> **Extrait du document**:

>>

Ceci posé, si l’on excepte les rayons bleutés zébrant parfois les prises de vues nocturnes, Jeff Nichols limite en réalité drastiquement les appels du pied à ses glorieux pairs. Il conserve intacte sa déjà très forte personnalité de metteur en scène, qui n’est ainsi nullement distordue ou trahie par le sujet, comme à ses possibles références sus-évoquées. Le réalisateur reste libre et tout à son art, notamment dans sa grande maîtrise du temps, qui peut être infiniment distendu, ou en proie à des accélérations brusques et d’une rare efficacité (ceux qui ont vu et se souviennent de la scène de fusillade dans « Mud » comprendront le propos).

Jeff Nichols persiste également à déplacer sa caméra dans un espace déterminé, celui qui s’étale sur les bords du Mississipi. La science-fiction est de ce fait plongée dans une inhabituelle atmosphère Deep South, entre bondieuseries locales (la secte du Ranch) et étendues sauvages et boueuses (où l’on pourrait croiser un zombie échappé de « Walking Dead »).

<<

> **Les lignes**:
>>

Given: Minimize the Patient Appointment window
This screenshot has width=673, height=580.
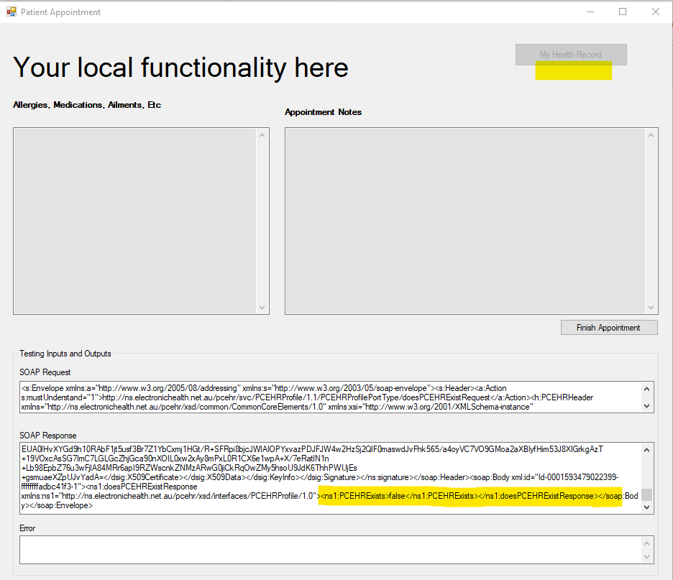Looking at the screenshot, I should (x=590, y=11).
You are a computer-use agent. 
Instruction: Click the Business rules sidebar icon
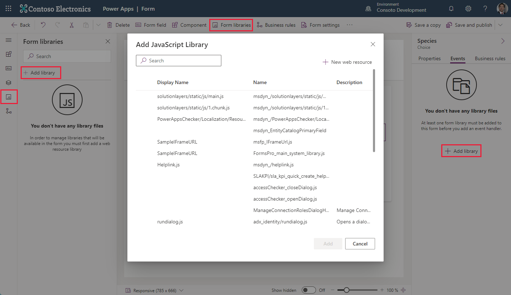tap(9, 111)
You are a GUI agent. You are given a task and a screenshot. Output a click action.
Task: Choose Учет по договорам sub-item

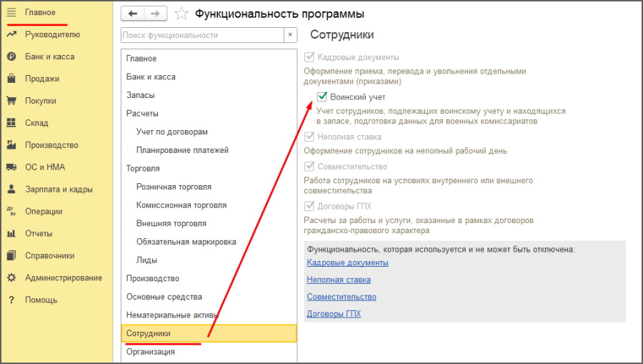pos(171,132)

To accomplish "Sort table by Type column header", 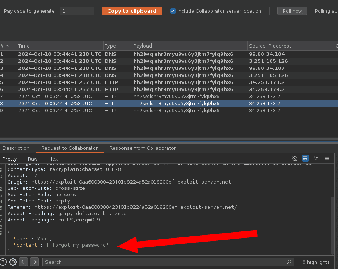I will pyautogui.click(x=117, y=46).

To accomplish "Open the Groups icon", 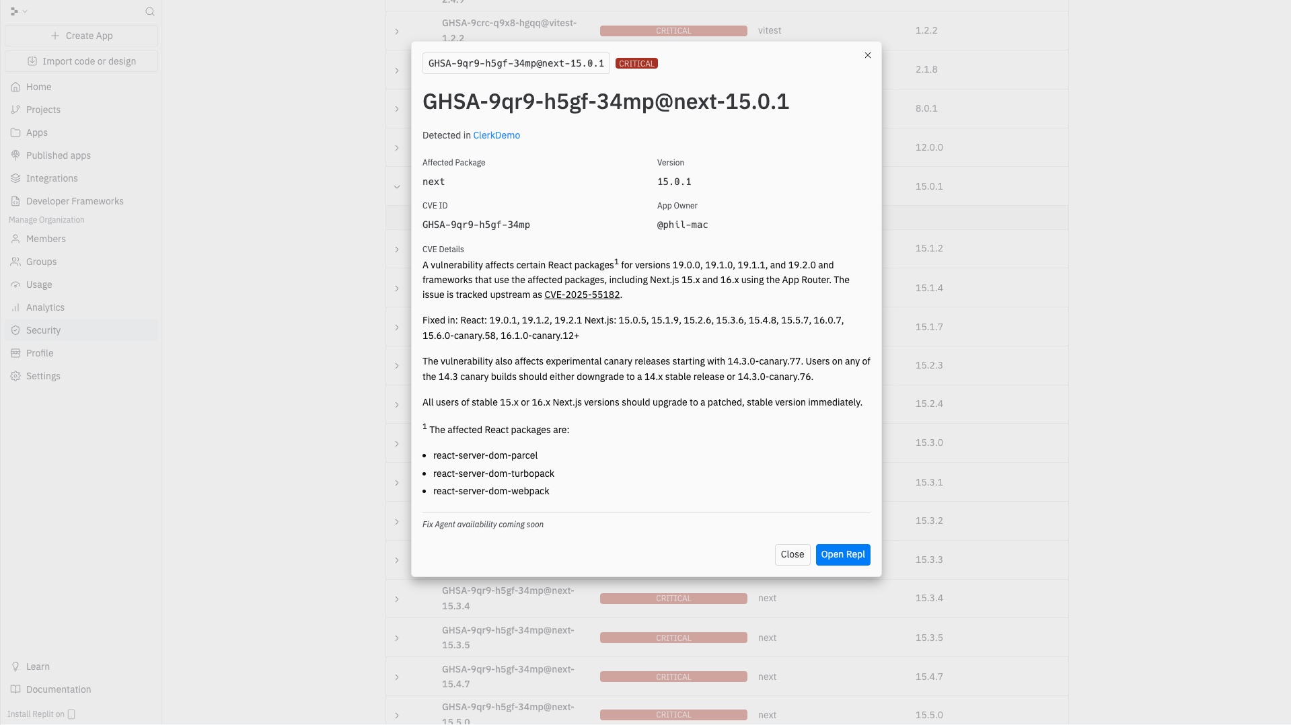I will [x=15, y=262].
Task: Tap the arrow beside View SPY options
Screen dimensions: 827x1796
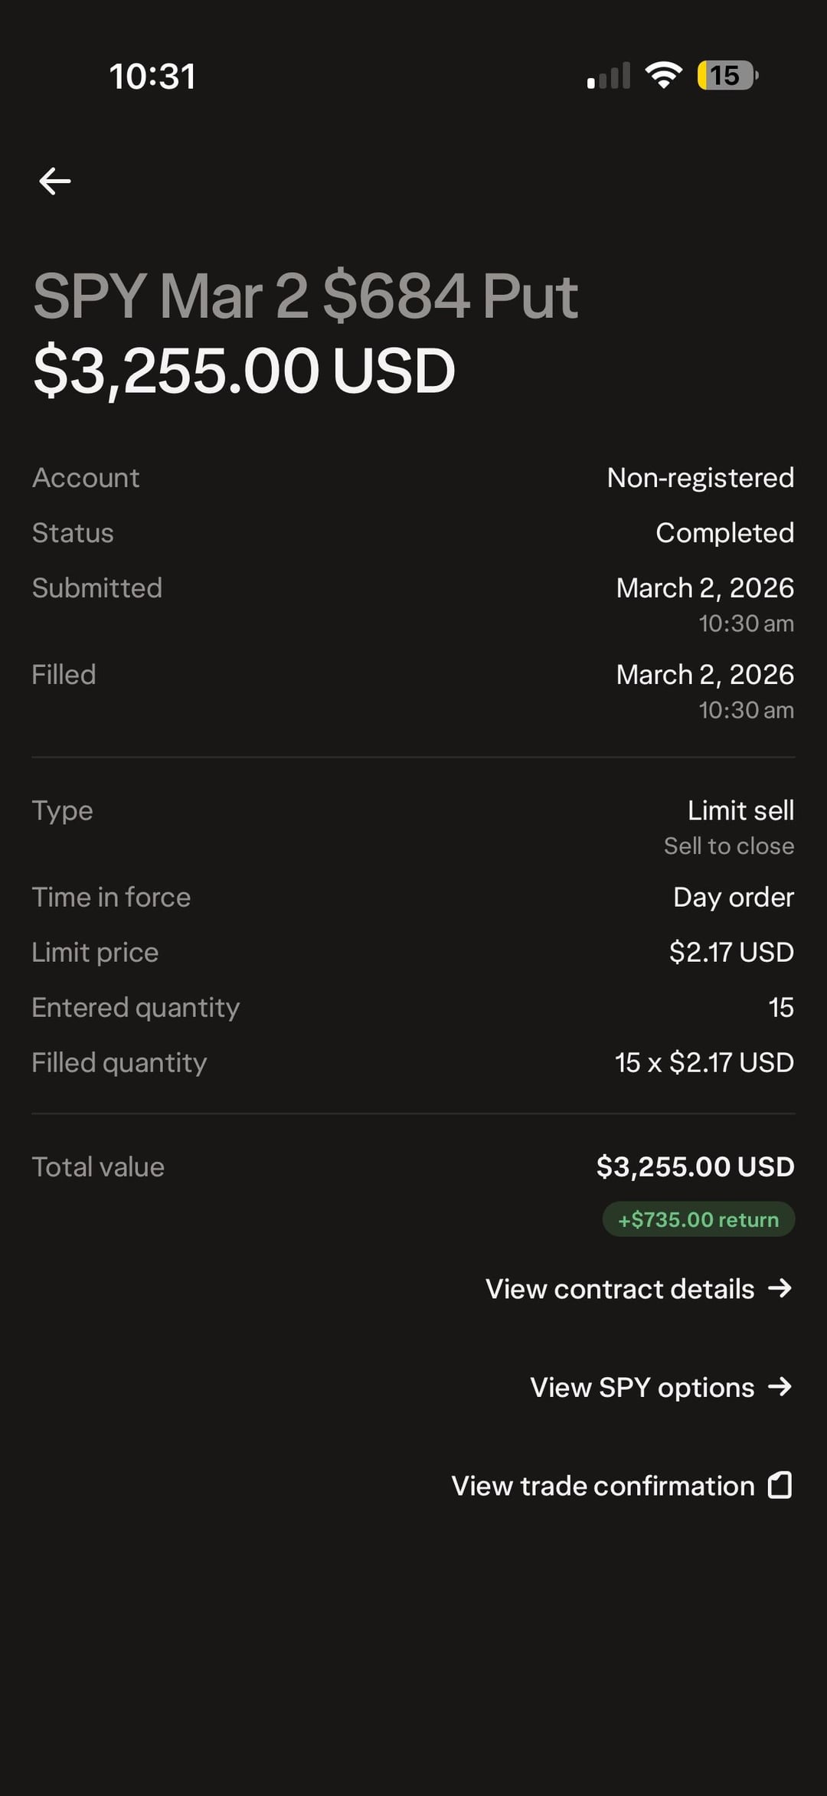Action: (x=780, y=1386)
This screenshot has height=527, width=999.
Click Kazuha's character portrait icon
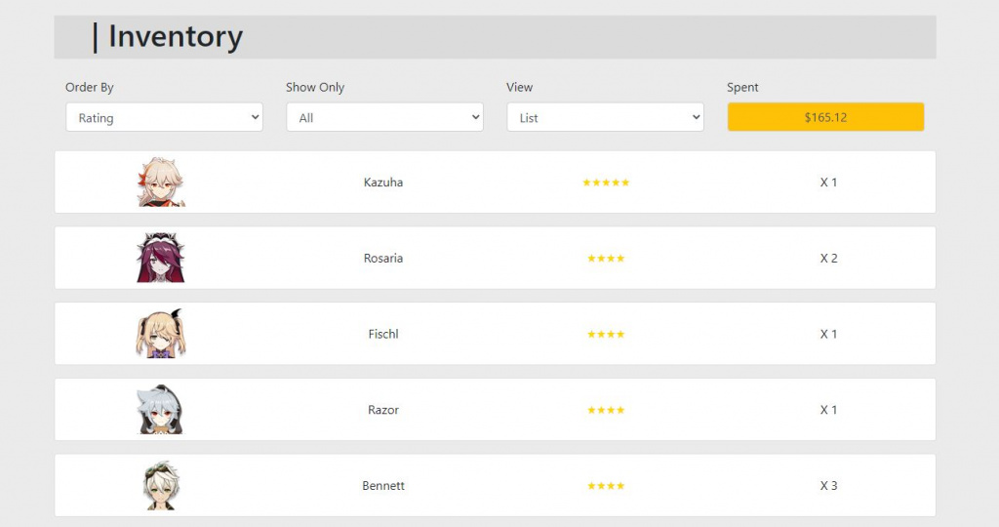(161, 182)
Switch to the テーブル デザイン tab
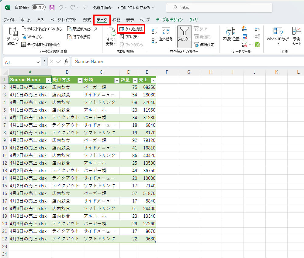Viewport: 304px width, 258px height. click(169, 20)
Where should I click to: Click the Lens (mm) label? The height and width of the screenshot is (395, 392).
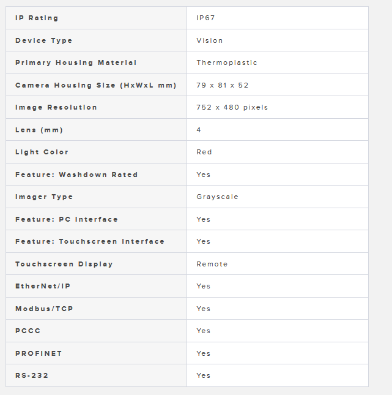tap(39, 130)
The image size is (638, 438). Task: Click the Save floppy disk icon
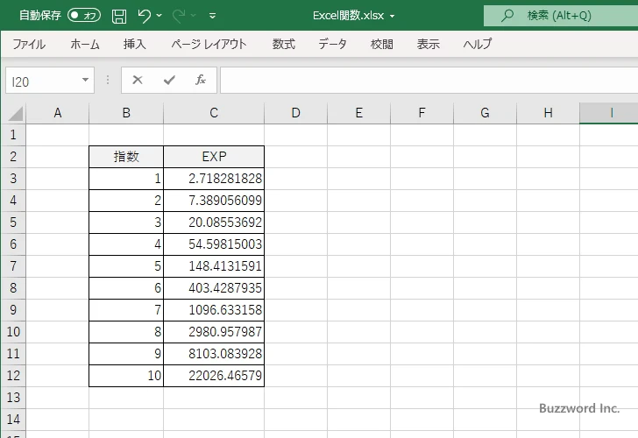[x=119, y=16]
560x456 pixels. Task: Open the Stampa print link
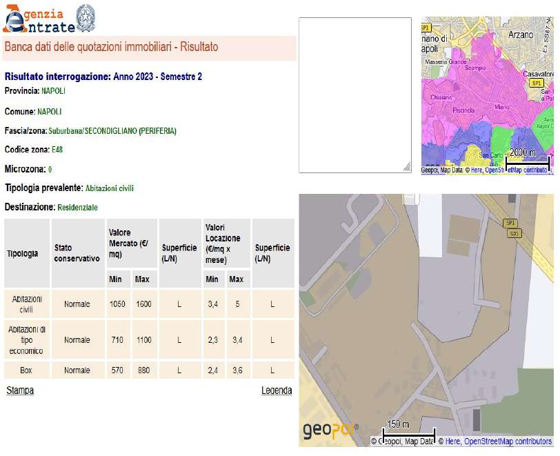pyautogui.click(x=20, y=390)
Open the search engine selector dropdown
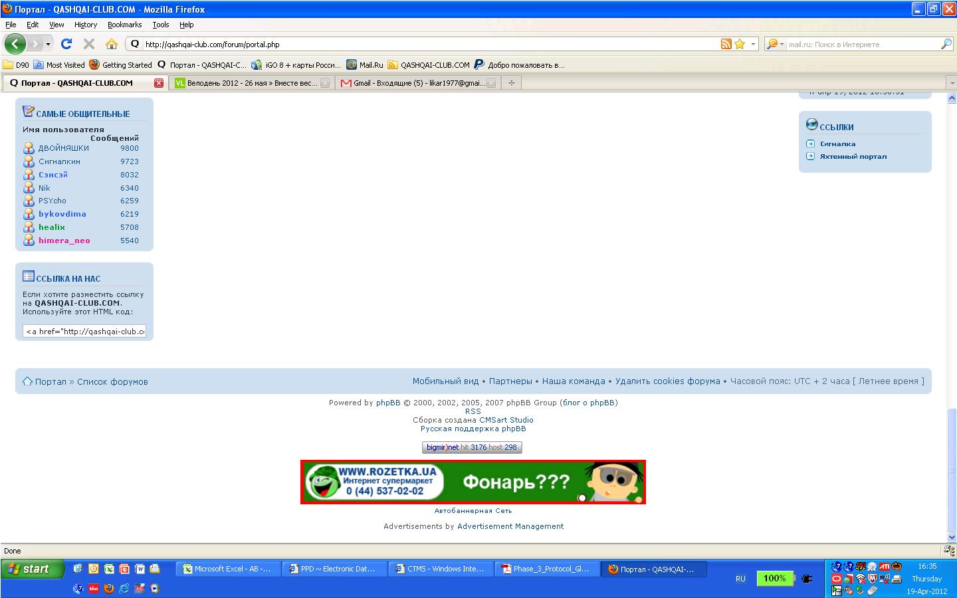The image size is (957, 598). [775, 45]
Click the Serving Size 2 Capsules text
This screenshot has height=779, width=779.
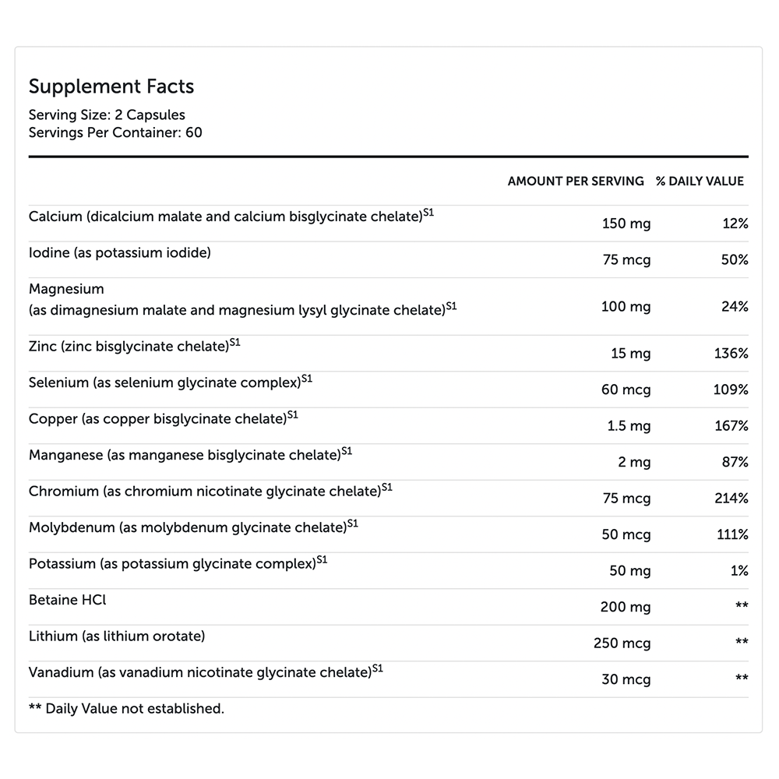(107, 115)
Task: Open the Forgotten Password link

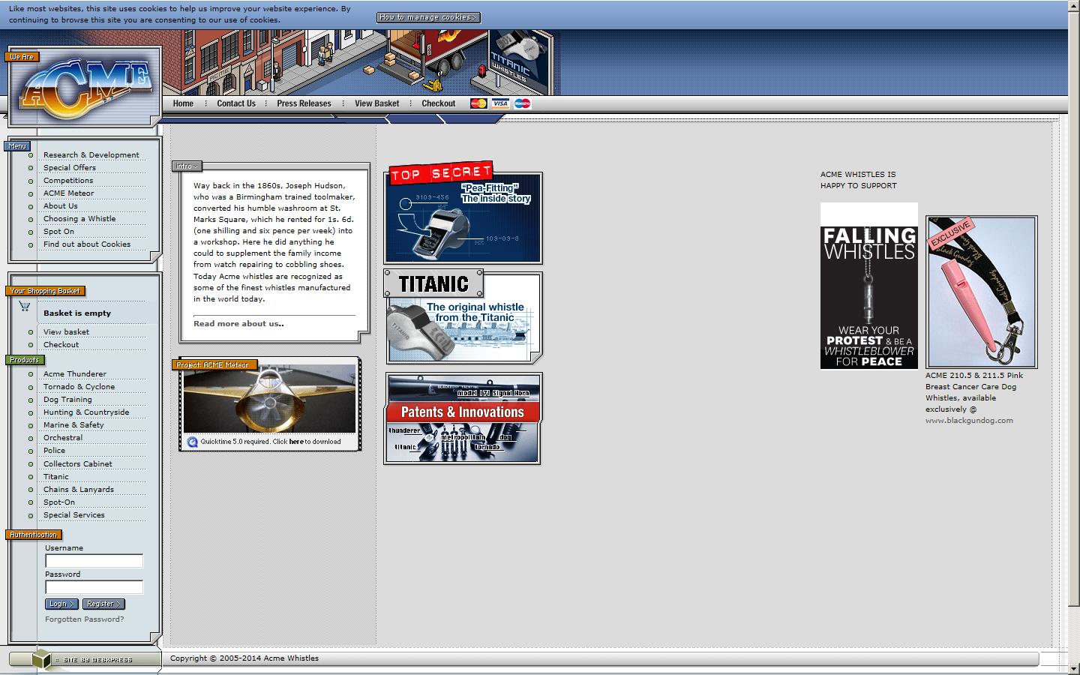Action: 84,620
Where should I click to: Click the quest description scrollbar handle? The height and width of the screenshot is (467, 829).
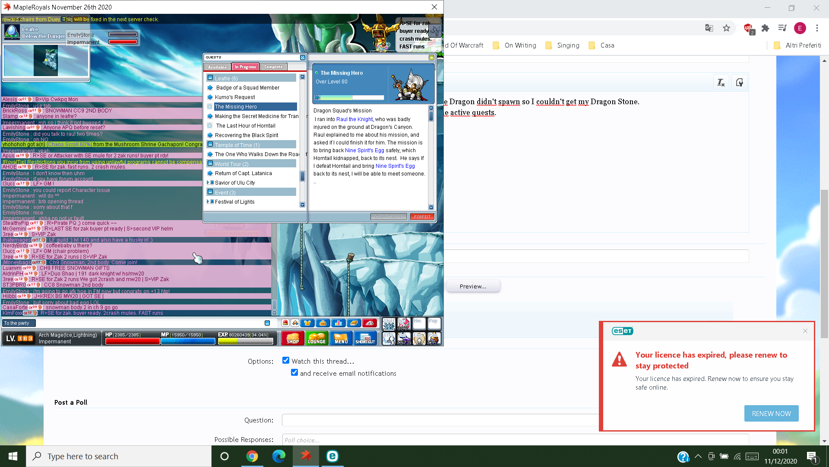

<<

> **Tâche courte 1**: Reprenez le passage de la critique sur Jeff Nichols qui commence par « Ceci posé, si » et va jusqu'à « comprendront le propos). », en remplaçant « metteur en scène » par « cinéaste ».
> **Tâche courte 2**: Dans les lignes placées après la critique, recopiez à l'identique tout ce qui va de la ligne contenant « Where should I click to: Click the Lens » jusqu'à la fin de ces lignes, sans les images.

> **Solution proposée 1**:
Ceci posé, si l’on excepte les rayons bleutés zébrant parfois les prises de vues nocturnes, Jeff Nichols limite en réalité drastiquement les appels du pied à ses glorieux pairs. Il conserve intacte sa déjà très forte personnalité de cinéaste, qui n’est ainsi nullement distordue ou trahie par le sujet, comme à ses possibles références sus-évoquées. Le réalisateur reste libre et tout à son art, notamment dans sa grande maîtrise du temps, qui peut être infiniment distendu, ou en proie à des accélérations brusques et d’une rare efficacité (ceux qui ont vu et se souviennent de la scène de fusillade dans « Mud » comprendront le propos).

> **Solution proposée 2**:
Where should I click to: Click the Lens (mm) label? The height and width of the screenshot is (395, 392).
tap(39, 130)
The image size is (638, 438). Task: Click the Save floppy disk icon
[x=119, y=16]
560x456 pixels. Task: Open the Stampa print link
pyautogui.click(x=20, y=390)
Open the search engine selector dropdown
The image size is (957, 598). [775, 45]
Click the Serving Size 2 Capsules text
This screenshot has height=779, width=779.
(107, 115)
Task: Open the Forgotten Password link

Action: 84,620
Where should I click to: Click the quest description scrollbar handle? The height and width of the screenshot is (467, 829).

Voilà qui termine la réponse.